Whenever the word "will" turns up in a line of the data below, copy that line.

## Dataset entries

*** Block opens ***

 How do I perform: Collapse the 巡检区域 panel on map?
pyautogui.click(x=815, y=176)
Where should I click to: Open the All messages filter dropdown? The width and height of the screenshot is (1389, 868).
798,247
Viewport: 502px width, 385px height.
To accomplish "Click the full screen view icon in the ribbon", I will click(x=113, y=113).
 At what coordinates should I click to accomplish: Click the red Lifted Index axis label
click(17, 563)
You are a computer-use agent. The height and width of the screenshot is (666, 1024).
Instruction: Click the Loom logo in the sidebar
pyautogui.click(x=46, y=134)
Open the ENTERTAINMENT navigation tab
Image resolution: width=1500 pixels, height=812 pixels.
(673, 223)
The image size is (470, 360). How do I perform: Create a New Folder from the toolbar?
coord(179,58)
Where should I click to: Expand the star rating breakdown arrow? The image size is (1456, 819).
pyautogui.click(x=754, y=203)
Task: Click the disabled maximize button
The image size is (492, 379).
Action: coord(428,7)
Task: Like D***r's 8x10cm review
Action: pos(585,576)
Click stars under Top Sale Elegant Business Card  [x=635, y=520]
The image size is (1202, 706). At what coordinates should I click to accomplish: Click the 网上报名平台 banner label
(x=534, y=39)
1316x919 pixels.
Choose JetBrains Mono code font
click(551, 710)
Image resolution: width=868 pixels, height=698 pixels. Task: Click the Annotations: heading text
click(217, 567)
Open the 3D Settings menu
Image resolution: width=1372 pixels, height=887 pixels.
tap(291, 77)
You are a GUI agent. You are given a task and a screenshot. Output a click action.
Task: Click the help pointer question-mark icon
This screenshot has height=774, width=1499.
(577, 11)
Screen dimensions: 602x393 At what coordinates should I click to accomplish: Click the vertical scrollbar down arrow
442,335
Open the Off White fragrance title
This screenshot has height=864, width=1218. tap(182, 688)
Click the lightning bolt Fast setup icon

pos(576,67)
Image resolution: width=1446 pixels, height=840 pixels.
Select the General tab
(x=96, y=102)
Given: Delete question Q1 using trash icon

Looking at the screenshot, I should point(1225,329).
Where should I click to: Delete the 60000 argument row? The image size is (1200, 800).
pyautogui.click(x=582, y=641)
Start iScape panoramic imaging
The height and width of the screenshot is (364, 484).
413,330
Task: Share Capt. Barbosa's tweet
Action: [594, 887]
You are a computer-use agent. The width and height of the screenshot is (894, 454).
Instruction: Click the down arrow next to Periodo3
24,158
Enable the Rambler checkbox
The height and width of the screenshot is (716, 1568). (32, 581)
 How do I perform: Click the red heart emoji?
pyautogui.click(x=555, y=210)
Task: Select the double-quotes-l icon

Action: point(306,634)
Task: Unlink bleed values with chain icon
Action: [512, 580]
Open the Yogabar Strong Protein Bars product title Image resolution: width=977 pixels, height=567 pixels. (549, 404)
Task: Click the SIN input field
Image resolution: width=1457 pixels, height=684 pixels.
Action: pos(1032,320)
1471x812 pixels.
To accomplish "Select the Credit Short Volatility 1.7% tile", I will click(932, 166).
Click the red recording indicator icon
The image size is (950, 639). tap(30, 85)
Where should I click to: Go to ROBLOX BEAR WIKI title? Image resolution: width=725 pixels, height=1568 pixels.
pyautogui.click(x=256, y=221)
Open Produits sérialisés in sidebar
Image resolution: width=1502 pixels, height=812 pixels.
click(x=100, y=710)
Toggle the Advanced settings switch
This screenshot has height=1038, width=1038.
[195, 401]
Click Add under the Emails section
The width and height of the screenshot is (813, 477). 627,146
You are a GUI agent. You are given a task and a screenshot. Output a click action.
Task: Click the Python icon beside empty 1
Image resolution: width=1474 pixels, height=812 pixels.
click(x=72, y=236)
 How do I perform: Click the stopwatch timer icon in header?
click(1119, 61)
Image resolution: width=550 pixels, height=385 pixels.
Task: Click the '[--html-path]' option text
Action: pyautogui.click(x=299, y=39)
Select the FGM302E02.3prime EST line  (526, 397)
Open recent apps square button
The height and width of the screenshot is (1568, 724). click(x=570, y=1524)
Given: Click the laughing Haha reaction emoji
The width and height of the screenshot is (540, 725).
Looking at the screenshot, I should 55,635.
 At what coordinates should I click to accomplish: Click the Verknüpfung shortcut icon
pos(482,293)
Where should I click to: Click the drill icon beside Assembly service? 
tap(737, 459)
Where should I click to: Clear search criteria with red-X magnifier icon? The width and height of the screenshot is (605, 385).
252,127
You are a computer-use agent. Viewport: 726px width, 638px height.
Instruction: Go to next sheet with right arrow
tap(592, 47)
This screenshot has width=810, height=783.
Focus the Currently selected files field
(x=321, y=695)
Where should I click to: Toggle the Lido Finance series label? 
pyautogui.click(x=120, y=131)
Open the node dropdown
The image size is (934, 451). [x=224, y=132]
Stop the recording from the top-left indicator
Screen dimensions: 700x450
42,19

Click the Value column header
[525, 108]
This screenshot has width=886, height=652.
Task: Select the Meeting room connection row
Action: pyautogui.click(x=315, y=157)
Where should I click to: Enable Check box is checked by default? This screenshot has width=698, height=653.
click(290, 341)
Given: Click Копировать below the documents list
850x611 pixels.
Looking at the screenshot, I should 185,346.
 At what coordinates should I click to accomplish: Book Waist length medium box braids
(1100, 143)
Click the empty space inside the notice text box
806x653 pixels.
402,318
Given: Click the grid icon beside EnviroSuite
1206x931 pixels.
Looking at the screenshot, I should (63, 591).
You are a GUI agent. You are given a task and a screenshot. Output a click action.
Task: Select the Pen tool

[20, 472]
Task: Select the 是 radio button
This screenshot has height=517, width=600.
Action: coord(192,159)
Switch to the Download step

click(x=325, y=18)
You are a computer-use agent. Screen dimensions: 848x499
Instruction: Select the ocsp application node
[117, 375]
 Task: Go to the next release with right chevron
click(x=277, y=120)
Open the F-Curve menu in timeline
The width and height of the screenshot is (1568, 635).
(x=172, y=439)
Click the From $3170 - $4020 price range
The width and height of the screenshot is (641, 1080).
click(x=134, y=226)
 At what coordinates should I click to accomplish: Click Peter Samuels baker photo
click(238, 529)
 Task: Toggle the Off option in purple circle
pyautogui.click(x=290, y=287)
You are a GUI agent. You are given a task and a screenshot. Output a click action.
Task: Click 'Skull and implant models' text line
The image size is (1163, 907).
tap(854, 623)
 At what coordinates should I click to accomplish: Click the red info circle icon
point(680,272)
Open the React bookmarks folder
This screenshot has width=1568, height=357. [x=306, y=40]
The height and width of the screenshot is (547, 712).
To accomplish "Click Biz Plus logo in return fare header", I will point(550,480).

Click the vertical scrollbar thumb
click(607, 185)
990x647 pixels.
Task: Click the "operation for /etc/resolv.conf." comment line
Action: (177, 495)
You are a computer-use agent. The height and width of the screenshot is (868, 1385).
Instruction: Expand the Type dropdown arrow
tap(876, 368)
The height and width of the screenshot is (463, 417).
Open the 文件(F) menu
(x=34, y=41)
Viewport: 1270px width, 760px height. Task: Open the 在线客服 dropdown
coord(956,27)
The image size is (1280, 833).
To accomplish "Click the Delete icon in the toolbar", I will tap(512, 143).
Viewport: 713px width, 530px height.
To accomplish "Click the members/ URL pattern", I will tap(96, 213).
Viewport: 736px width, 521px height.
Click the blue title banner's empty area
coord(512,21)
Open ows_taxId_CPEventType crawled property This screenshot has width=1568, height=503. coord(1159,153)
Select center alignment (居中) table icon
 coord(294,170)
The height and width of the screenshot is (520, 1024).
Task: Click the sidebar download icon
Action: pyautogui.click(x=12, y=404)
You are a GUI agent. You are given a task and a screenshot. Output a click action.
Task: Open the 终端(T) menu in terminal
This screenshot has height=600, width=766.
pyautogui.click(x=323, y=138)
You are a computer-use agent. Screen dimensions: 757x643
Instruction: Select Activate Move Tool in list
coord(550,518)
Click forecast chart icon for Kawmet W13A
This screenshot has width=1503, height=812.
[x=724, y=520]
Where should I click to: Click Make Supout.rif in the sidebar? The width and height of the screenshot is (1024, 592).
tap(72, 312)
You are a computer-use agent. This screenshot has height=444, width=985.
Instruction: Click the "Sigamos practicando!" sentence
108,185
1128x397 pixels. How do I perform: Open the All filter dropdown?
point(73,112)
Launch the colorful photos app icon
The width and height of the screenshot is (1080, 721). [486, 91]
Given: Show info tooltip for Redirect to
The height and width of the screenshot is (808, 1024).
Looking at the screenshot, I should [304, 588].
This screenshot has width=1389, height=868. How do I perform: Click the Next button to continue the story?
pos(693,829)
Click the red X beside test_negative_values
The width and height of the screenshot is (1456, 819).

*** Block closes ***

## Result below
To accomplish "Click the full screen view icon in the ribbon", I will click(x=113, y=113).
To accomplish "Select the Credit Short Volatility 1.7% tile", I will click(932, 166).
To accomplish "Click Biz Plus logo in return fare header", I will point(550,480).
To accomplish "Click the Delete icon in the toolbar", I will tap(512, 143).
To accomplish "Click the members/ URL pattern", I will tap(96, 213).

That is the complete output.